WHAT YOU WILL DO: Please filter the data below down to the lines holding the string "Click".

SOURCE MATERIAL:
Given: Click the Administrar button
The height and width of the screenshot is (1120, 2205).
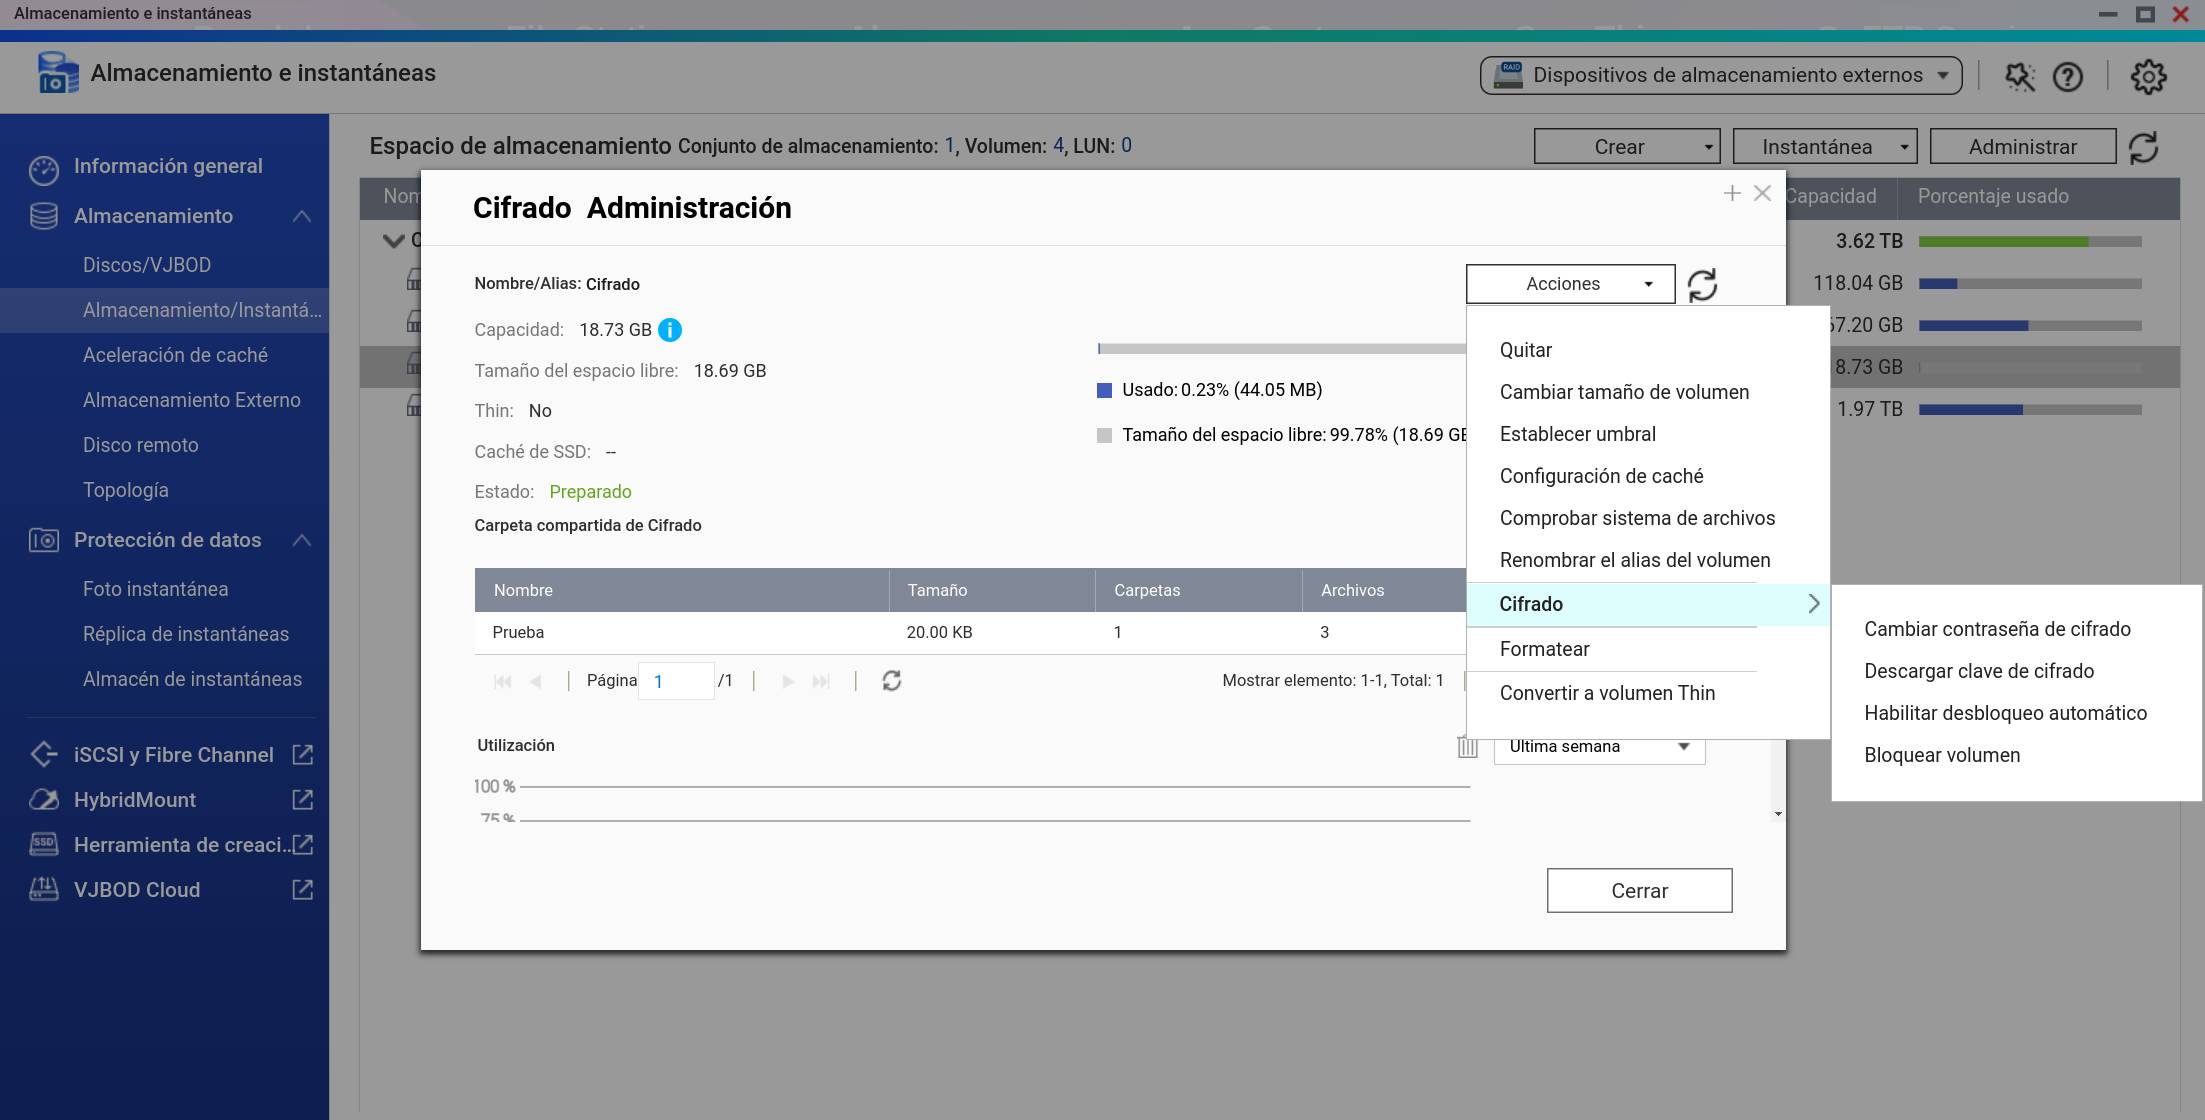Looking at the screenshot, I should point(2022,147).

---

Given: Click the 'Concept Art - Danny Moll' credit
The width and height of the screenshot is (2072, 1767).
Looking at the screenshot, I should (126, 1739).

COMPLETED EXERCISE:
Given: Click the Administrar button
Given: Click the 'Concept Art - Danny Moll' credit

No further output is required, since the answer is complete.